Donald Trump has told foreign companies operating in the U.S. to hire and train Americans after hundreds of South Korean workers were arrested by immigration officials at a Hyundai site in Georgia.
Immigration and Customs Enforcement officials on Thursday descended on the South Korean automaker’s sprawling manufacturing facility near Savannah in the largest single-site enforcement operation in the Department of Homeland Security’s history.
As the Trump administration escalated its immigration crackdown, the president issued a veiled threat on Sunday, urging foreign companies to “respect our nation’s immigration laws.”
“Following the Immigration Enforcement Operation on the Hyundai Battery Plant in Georgia, I am hereby calling on all Foreign Companies investing in the United States to please respect our Nation’s Immigration Laws,” Trump wrote on Truth Social.
“Your Investments are welcome, and we encourage you to LEGALLY bring your very smart people, with great technical talent, to build World Class products, and we will make it quickly and legally possible for you to do so.
“What we ask in return is that you hire and train American Workers.”
The operation marked the latest in a string of workplace immigration raids enforced by the Trump administration and threatened to derail relations between Washington and Seoul.
The move came just months after South Korea agreed in July to purchase $100 billion in U.S. energy and make a $350 billion investment in the nation in return for lower tariff rates – which was touted as one of Georgia’s largest economic development projects.
A majority of the 475 workers arrested at the still-under-construction plant, intended to produce batteries for electric vehicles, were South Korean nationals, ICE said on Friday.

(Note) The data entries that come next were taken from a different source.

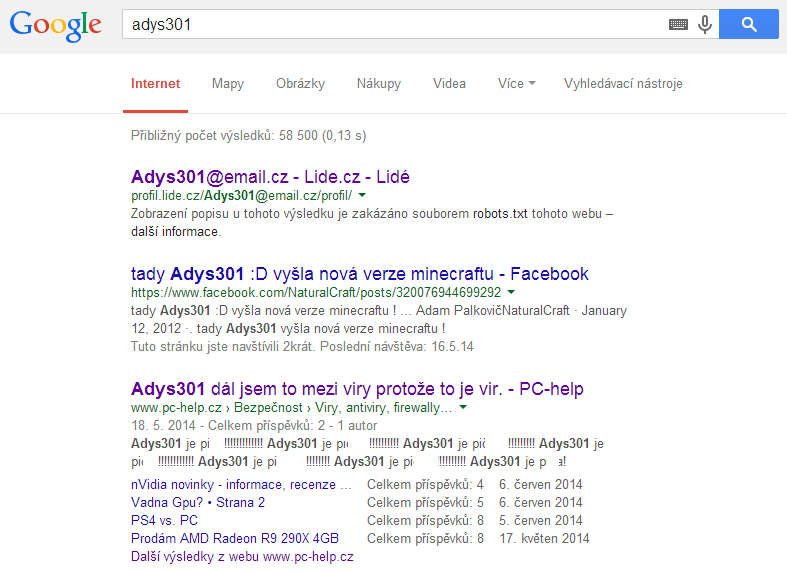
Task: Open the Nákupy tab
Action: pos(379,84)
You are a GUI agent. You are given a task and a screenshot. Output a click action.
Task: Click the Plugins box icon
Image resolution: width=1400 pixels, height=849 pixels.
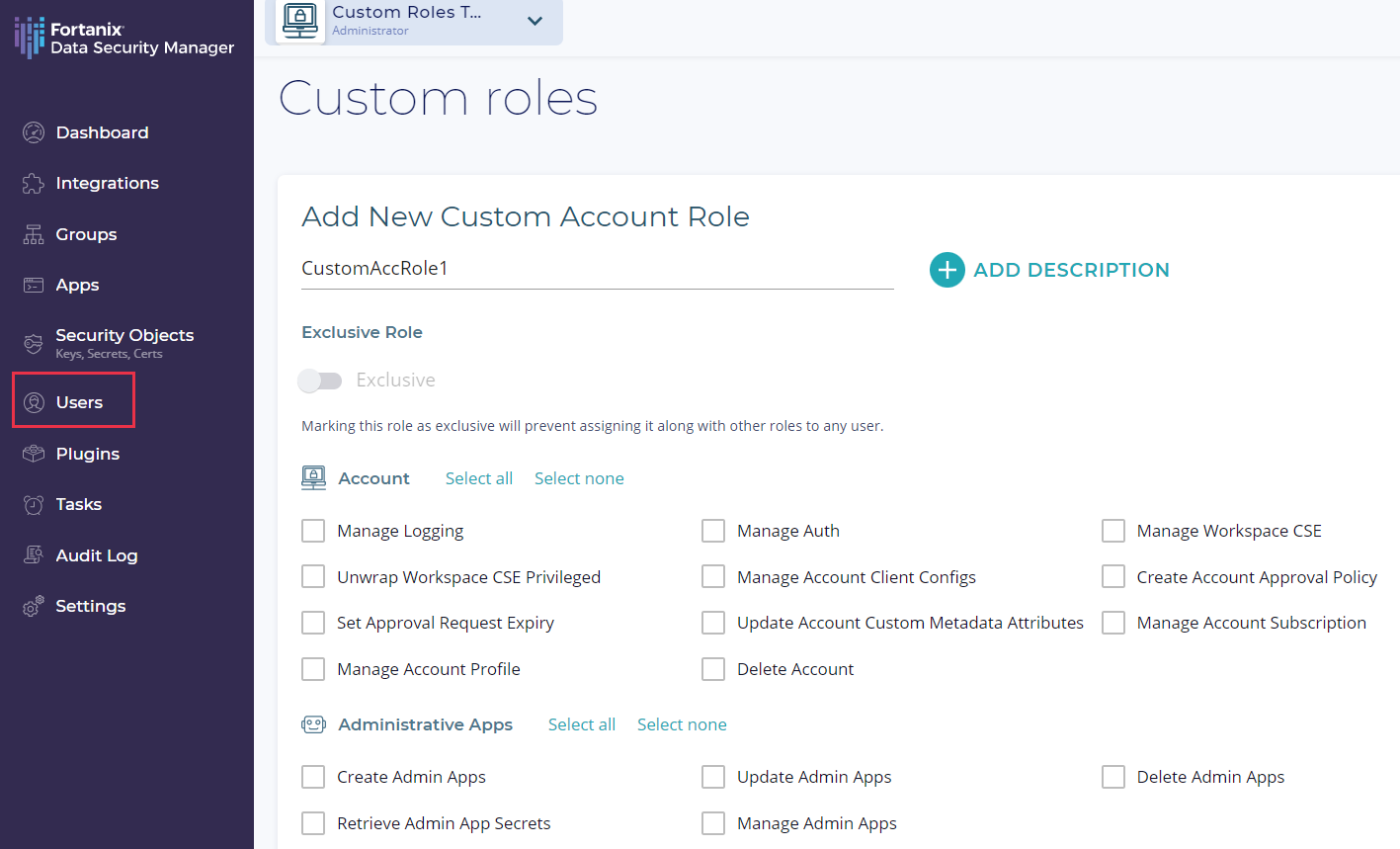click(34, 454)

Some were filmed in handcuffs and ankle chains being loaded onto buses.

The South Korean government announced Sunday that more than 300 detained Hyandui workers would be released and brought back home by charter plane. Kang Hoon-sik, chief of staff for President Lee Jae Myung, confirmed that negotiations with the U.S. for the release had been finalized.
Most of the people detained were taken to an immigration detention center in Folkston near the Georgia-Florida state line, Steven Schrank, the lead Georgia agent of Homeland Security Investigations, said in a news conference Friday.
Schrank said that some of the detainees had illegally crossed the U.S. border. Others, he said, had entered the country legally but their visas had since expired visas or they had entered on a visa waiver that prohibited them from working.
None had been charged with any crimes, Schrank added.
South Korea’s Foreign Minister Cho Hyun said over the weekend that he was “deeply concerned” by the detentions and had planned to fly to the U.S. on Monday.
Trump appeared to soften his rheotric Sunday evening, telling reporters at Joint Base Andrews in Maryland that the U.S. and South Korea could work out an agreement for its nationals to “come in and train our people” to do battery and computer manufactoring work.